The very first thing I wrote about in this blog was the fundamental asymmetry of sexual reproduction. One of the two sexes works really hard to acquire the resources to make and/or care for offspring and the other sex works really hard to mate with as many of the opposite sex as possible. Or at the very least tries to prevent other members of the same sex from joining in the fun.
Typically (but not in every species) females are the sex investing most heavily in the production of offspring because they bear the burden of making eggs. Think of eggs as a lunchbox the mother packs for the developing embryo to build its body from. Males can potentially sire large numbers of offspring by mating with multiple females (that double standard studliness). Females on the other hand, receive more than enough sperm by mating with one male. Why would they need to mate with two males? To do so would seem rather .. well, slutty.
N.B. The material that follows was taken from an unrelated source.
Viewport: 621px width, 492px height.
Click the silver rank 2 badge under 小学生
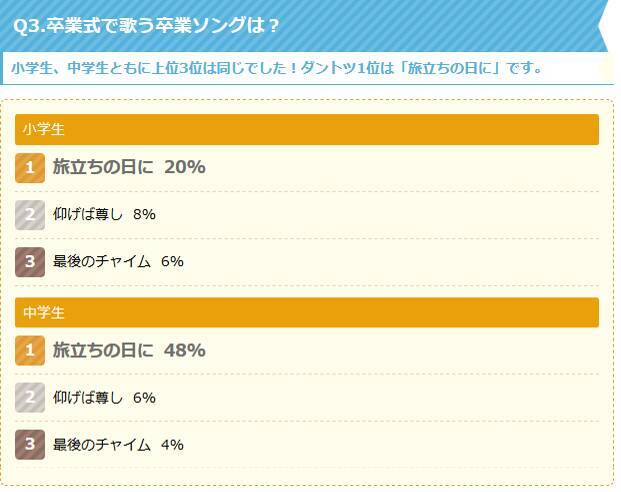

If you think about it, the double standard in humans mostly benefits men because it minimizes the chance males will be "cuckolded" (a charming word that derives from cuckoo birds known to sneak their eggs into the nests of unsuspecting neighbors). Does the double standard benefit women? Perhaps, if through sexual fidelity a female gains higher reproductive success than if she does some cuckolding.
How interesting, then, that females of many animal species mate with multiple males during a single fertile period. I will leave stories about human postmen ringing twice and turn instead to Masked Julies.
Julidochromis transcriptus, the Masked Julie
Female Masked Julies (Julidochromis transcriptus, a cichlid fish found in Lake Tanganyika in eastern Africa) routinely mate with multiple males. But I would hardly call them sluts. I would call them shrewd.
Female and male Julies cooperate in providing parental care to eggs. In theory the eggs are more likely to hatch with two parents caring for them. Many female Julies do indeed form an exclusive pair with a single male. But wouldn't the eggs do even better if three parents looked after them? Probably so, but the problem is that male Julies are not so different from male humans: they chase off other suitors.
But females have found a very clever way around this problem.
Masanori Kohda and colleagues at Osaka City University in Japan recently found that female Masked Julies prefer to deposit their eggs in wedge-shaped crevices. Big males can enter the crevice, but cannot squeeze their large bodies all the way into the narrow end of the wedge.
Which is precisely where the females lay some of their eggs.
Now cue the little guy. The 98 ounce weakling who would normally be chased away by the big male. The small male finds safe haven (and unfertilized eggs!) in the narrow end of the crevice. He fertilizes and cares for those eggs, the big male cares for eggs in the wide end of the wedge, and the female gets two babysitters for the price of one. What a bargain!
If anybody ever tells you girls are no good at math, remind them that female Julidochromis transcriptus won the battle of the sexes with geometry.
Kohda et al. (2011) recently published their study in the Proceedings of the Royal Academy B.